◆ WHAT TO WORK ON: Recast the rows below as a JSON list of strings, with each line as its own string and blank lines omitted.

◆ Rows of pointing data:
== == ==
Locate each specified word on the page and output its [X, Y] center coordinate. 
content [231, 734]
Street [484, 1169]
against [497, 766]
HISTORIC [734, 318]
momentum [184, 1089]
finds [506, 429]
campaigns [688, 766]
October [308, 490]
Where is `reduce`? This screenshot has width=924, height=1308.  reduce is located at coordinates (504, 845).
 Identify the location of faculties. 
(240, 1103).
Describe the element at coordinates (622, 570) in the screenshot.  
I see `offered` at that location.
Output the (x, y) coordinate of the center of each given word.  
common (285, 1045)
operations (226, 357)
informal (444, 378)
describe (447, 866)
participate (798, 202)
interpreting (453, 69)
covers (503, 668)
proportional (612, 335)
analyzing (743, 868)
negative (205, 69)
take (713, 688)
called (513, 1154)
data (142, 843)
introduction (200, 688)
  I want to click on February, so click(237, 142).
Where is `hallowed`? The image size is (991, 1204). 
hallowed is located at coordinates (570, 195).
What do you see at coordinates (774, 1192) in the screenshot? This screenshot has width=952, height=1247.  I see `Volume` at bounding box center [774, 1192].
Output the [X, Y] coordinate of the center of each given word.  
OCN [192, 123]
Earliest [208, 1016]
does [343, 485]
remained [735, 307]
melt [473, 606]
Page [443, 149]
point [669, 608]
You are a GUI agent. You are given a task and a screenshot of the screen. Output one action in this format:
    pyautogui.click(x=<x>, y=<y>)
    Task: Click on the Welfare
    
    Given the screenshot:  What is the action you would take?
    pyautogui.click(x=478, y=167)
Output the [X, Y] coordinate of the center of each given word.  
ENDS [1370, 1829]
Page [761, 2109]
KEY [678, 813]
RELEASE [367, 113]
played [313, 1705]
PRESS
== == ==
◆ EXERCISE RESPONSE:
[
  "Locate each specified word on the page and output its [X, Y] center coordinate. ",
  "content [231, 734]",
  "Street [484, 1169]",
  "against [497, 766]",
  "HISTORIC [734, 318]",
  "momentum [184, 1089]",
  "finds [506, 429]",
  "campaigns [688, 766]",
  "October [308, 490]",
  "Where is `reduce`? This screenshot has width=924, height=1308.  reduce is located at coordinates (504, 845).",
  " Identify the location of faculties. ",
  "(240, 1103).",
  "Describe the element at coordinates (622, 570) in the screenshot.  ",
  "I see `offered` at that location.",
  "Output the (x, y) coordinate of the center of each given word.  ",
  "common (285, 1045)",
  "operations (226, 357)",
  "informal (444, 378)",
  "describe (447, 866)",
  "participate (798, 202)",
  "interpreting (453, 69)",
  "covers (503, 668)",
  "proportional (612, 335)",
  "analyzing (743, 868)",
  "negative (205, 69)",
  "take (713, 688)",
  "called (513, 1154)",
  "data (142, 843)",
  "introduction (200, 688)",
  "  I want to click on February, so click(237, 142).",
  "Where is `hallowed`? The image size is (991, 1204). ",
  "hallowed is located at coordinates (570, 195).",
  "What do you see at coordinates (774, 1192) in the screenshot? This screenshot has width=952, height=1247.  I see `Volume` at bounding box center [774, 1192].",
  "Output the [X, Y] coordinate of the center of each given word.  ",
  "OCN [192, 123]",
  "Earliest [208, 1016]",
  "does [343, 485]",
  "remained [735, 307]",
  "melt [473, 606]",
  "Page [443, 149]",
  "point [669, 608]",
  "You are a GUI agent. You are given a task and a screenshot of the screen. Output one action in this format:",
  "    pyautogui.click(x=<x>, y=<y>)",
  "    Task: Click on the Welfare",
  "    Given the screenshot:  What is the action you would take?",
  "    pyautogui.click(x=478, y=167)",
  "Output the [X, Y] coordinate of the center of each given word.  ",
  "ENDS [1370, 1829]",
  "Page [761, 2109]",
  "KEY [678, 813]",
  "RELEASE [367, 113]",
  "played [313, 1705]",
  "PRESS"
]